Passover: A time to ask questions and tell stories
Passover is our holiday of liberation and a time to ask questions, four to be exact. Why do we ask questions? To elicit answers, to tell stories. We explain the seder and retell the story of the Exodus from Egypt so that another generation will feel the importance of becoming a free people. At my seder table when the kids were little and even now, we had a tradition. To give the kids incentive to ask questions beyond the prescribed four, and to keep the storytelling as a central theme of our seder, we rewarded every question with a marshmallow. My marshmallow hurling skills got decent over the years and it was not uncommon to see marshmallows flying across the table to the engaged kids who asked us for information and begged us to tell stories of Passovers of old.
We also talk of four types of children at the seder: the wise, the wicked, the simple and the one who does not know what to ask. I heard an interpretation of these children, not as children who sit side-by-side at the table, but rather, as representing generations of modern Jews. The Wise generation lived pre-Holocaust and enjoyed a fruitful, knowledgeable Jewish life. The Wicked generation was the post-Holocaust generation who turned away from Judaism because it was associated with persecution and death. The generation that succeeded the wicked generation was Simple because their parents had distanced themselves from tradition and could not teach their children the particulars of being Jewish. Finally, the next generation became so removed from the Jewish story that they didn’t even know what questions to ask anymore.

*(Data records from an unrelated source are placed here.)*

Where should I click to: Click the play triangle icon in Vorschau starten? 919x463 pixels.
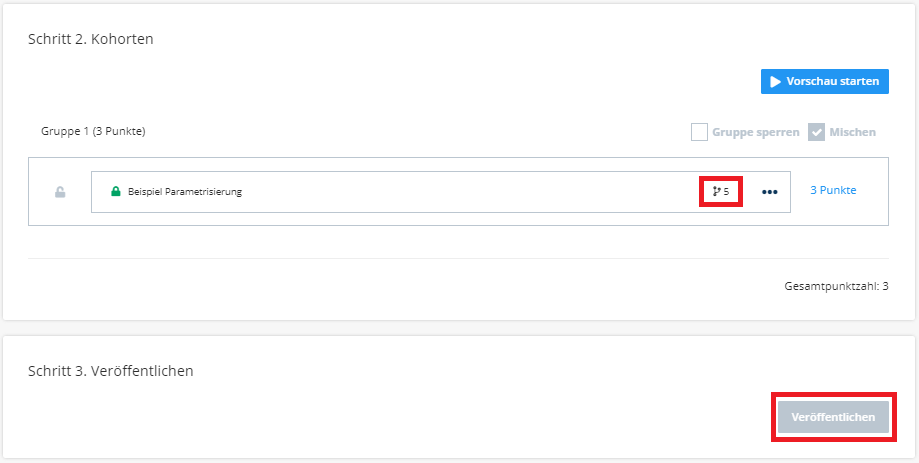[775, 81]
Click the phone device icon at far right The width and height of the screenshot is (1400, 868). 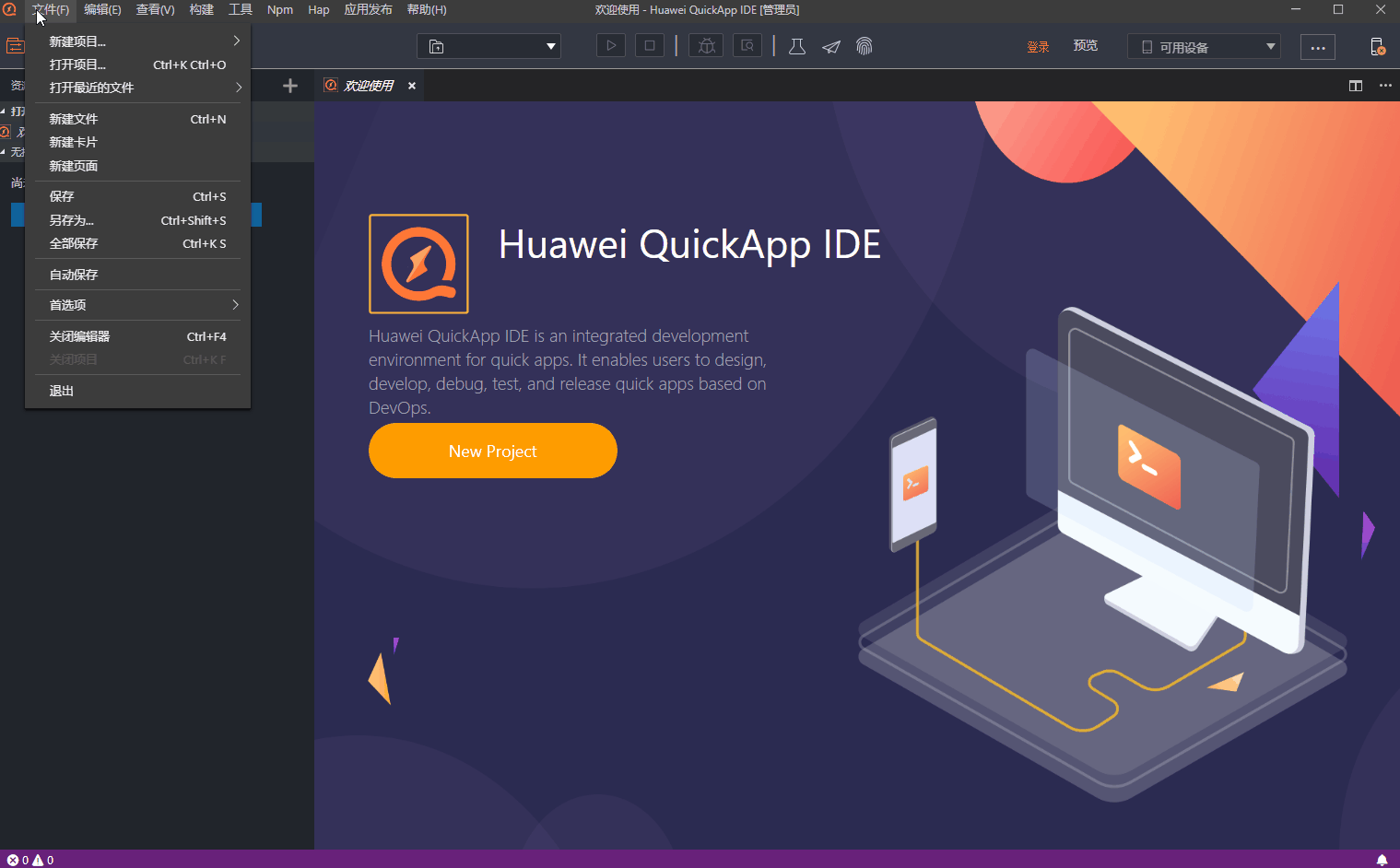point(1377,47)
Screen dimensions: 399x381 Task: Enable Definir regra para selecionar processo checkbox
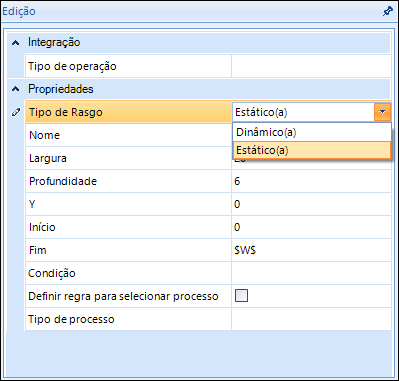tap(241, 296)
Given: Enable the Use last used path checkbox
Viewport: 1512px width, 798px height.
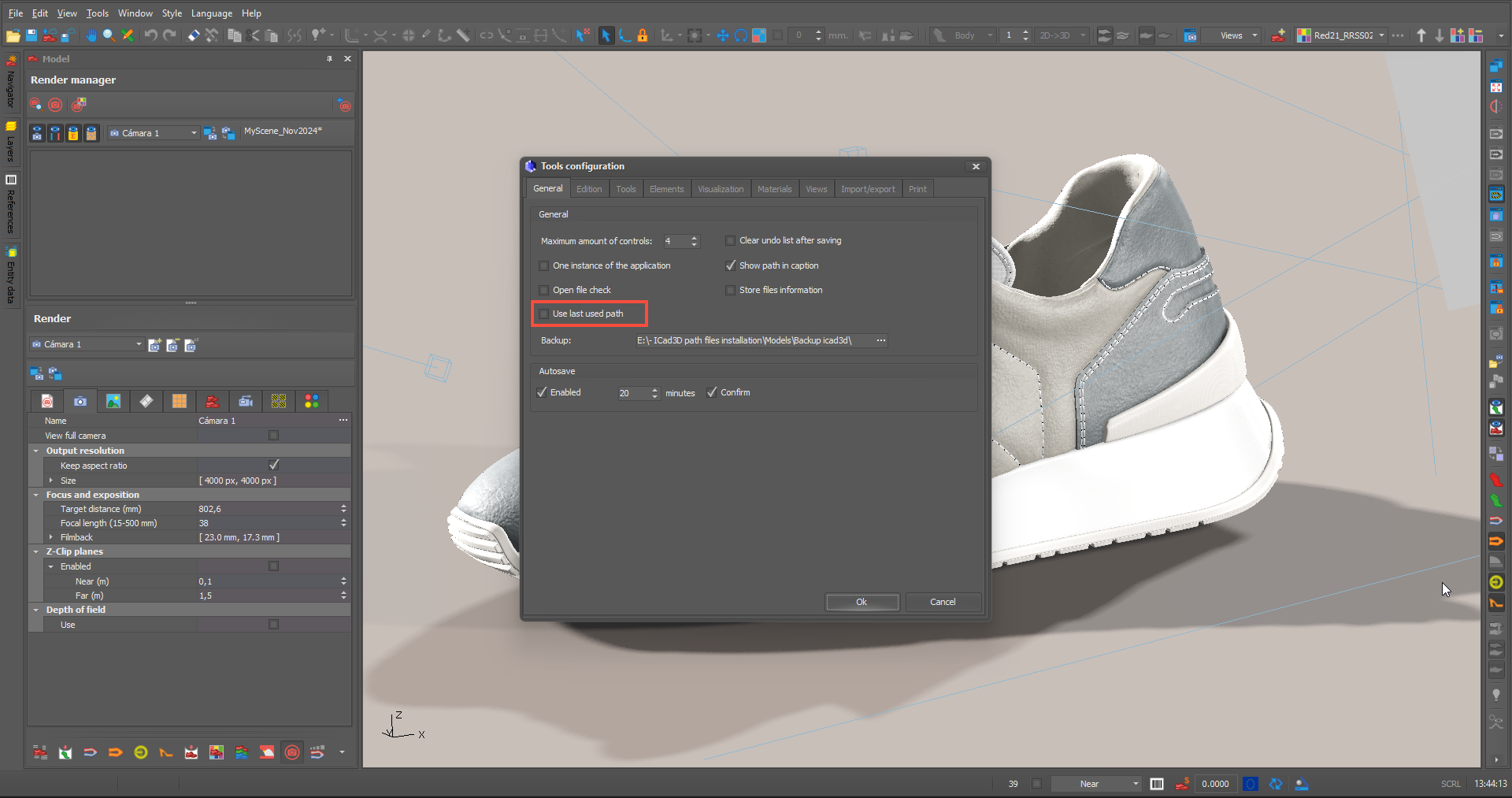Looking at the screenshot, I should pyautogui.click(x=544, y=314).
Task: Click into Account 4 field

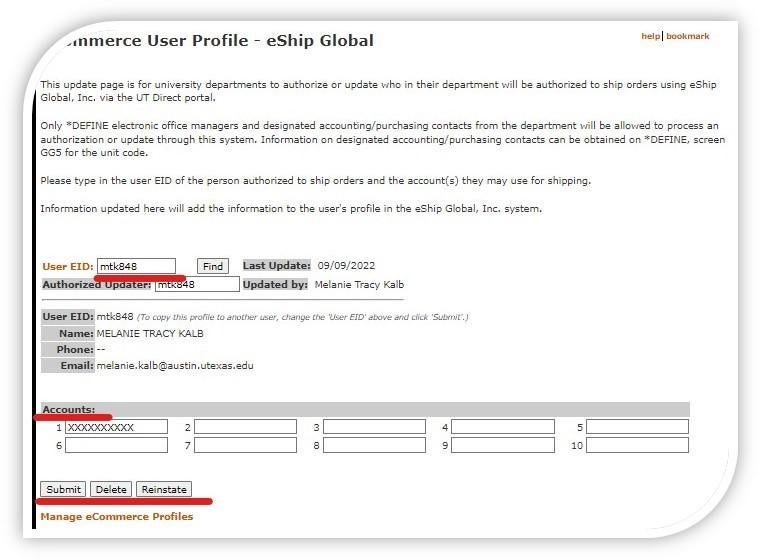Action: coord(503,427)
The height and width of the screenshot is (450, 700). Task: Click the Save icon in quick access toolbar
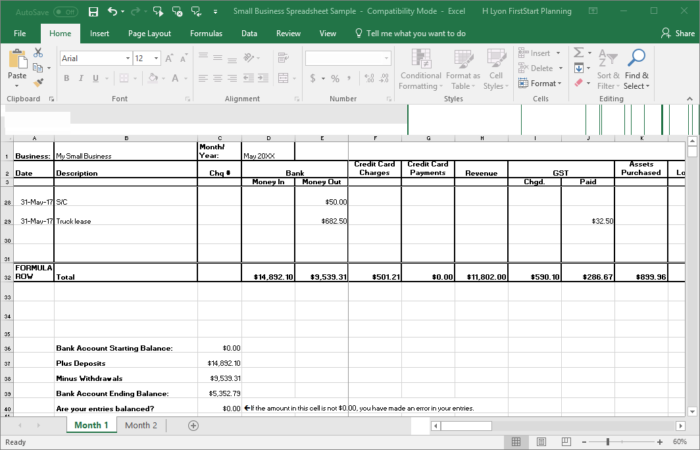coord(93,12)
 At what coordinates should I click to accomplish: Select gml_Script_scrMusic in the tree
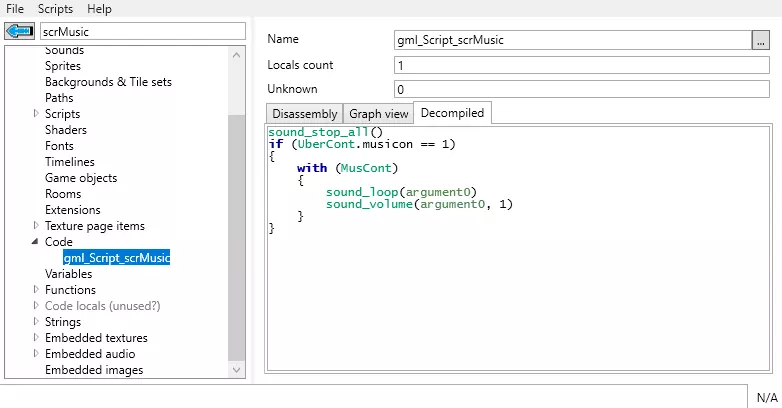(x=116, y=258)
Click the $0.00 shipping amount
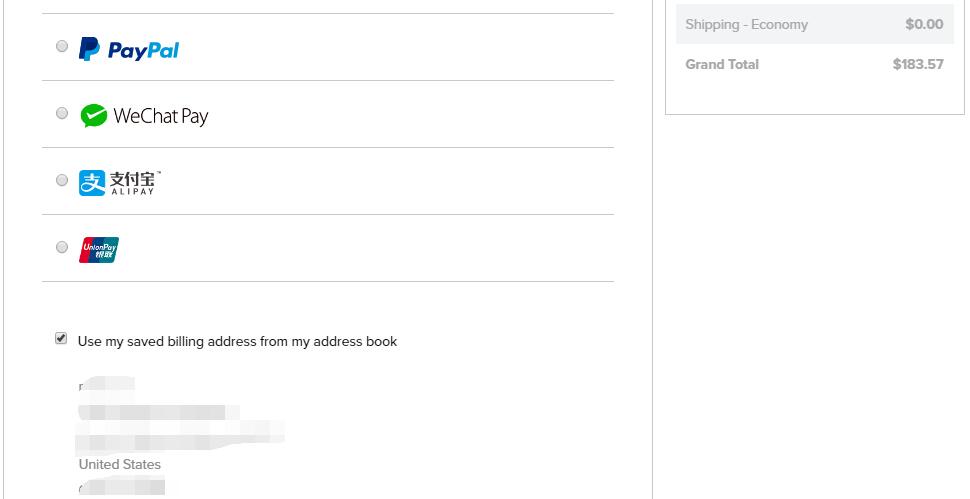 [924, 24]
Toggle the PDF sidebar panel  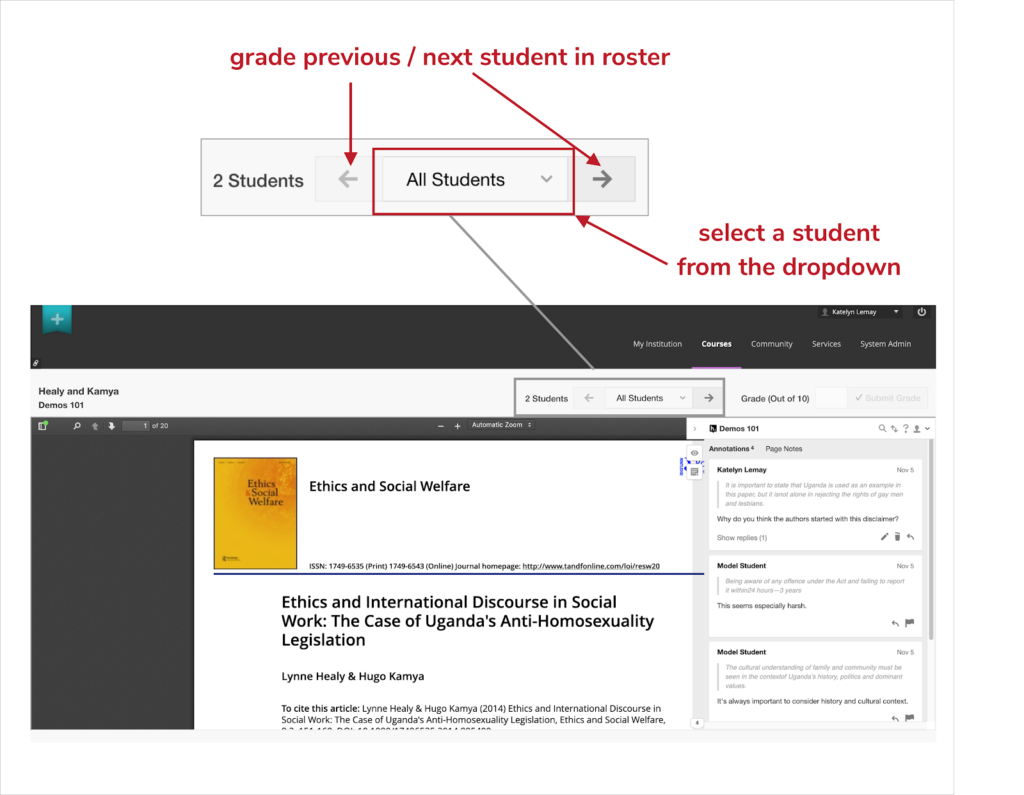pos(40,424)
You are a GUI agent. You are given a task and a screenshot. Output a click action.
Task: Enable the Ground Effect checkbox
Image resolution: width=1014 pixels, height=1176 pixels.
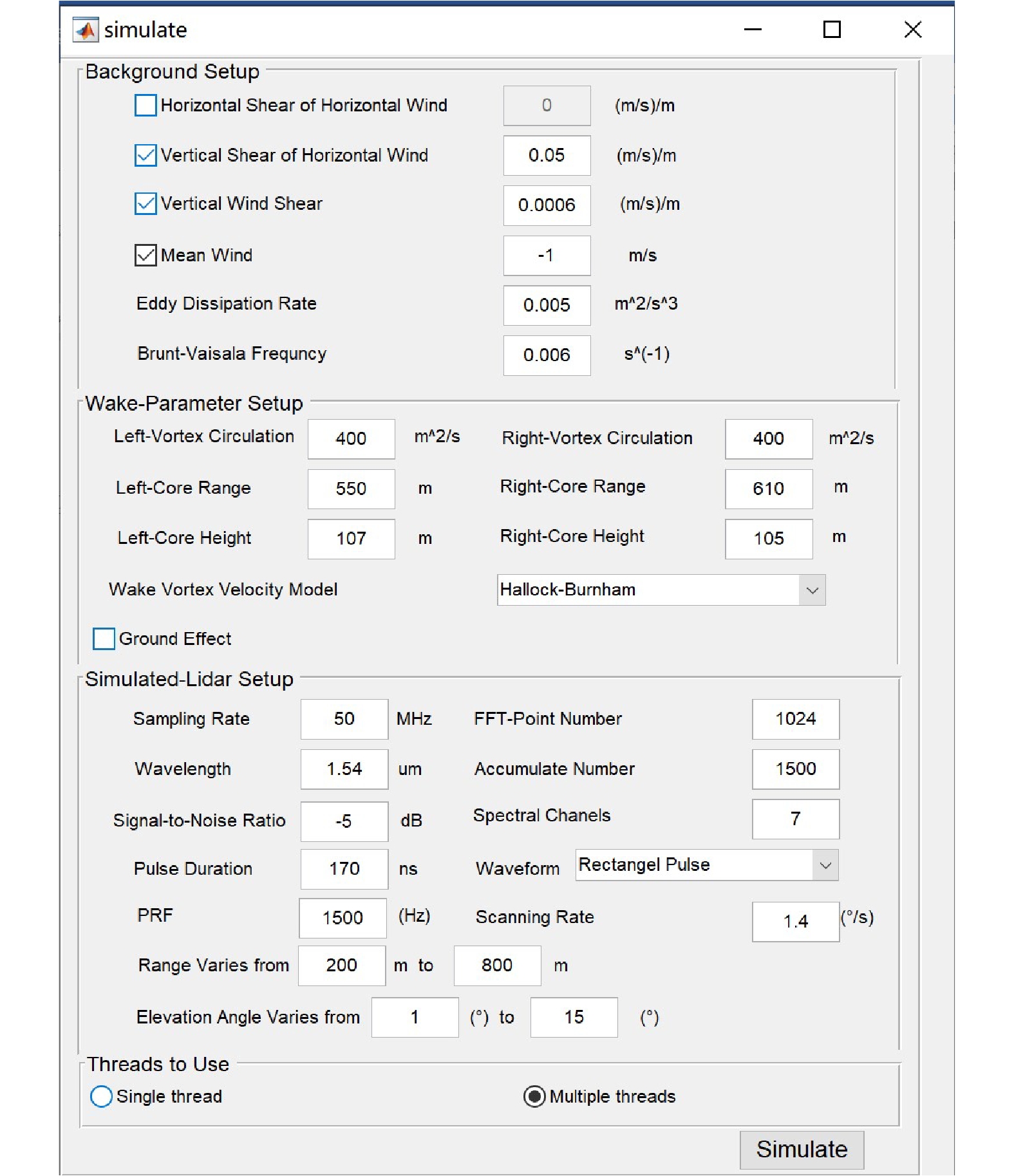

This Pesach as we gather around for our seders, I encourage you to tell stories: in addition to the story of Passover itself, tell stories of your Jewish life, your family traditions, the people who are no longer with you who have since passed, stories of personal liberation and of gratitude. Don’t let this generation or the next become removed from our rich heritage. Whether or not you are rewarded with a marshmallow, your seder will be that much sweeter having made the experience relevant and engaging to those gathered at your table.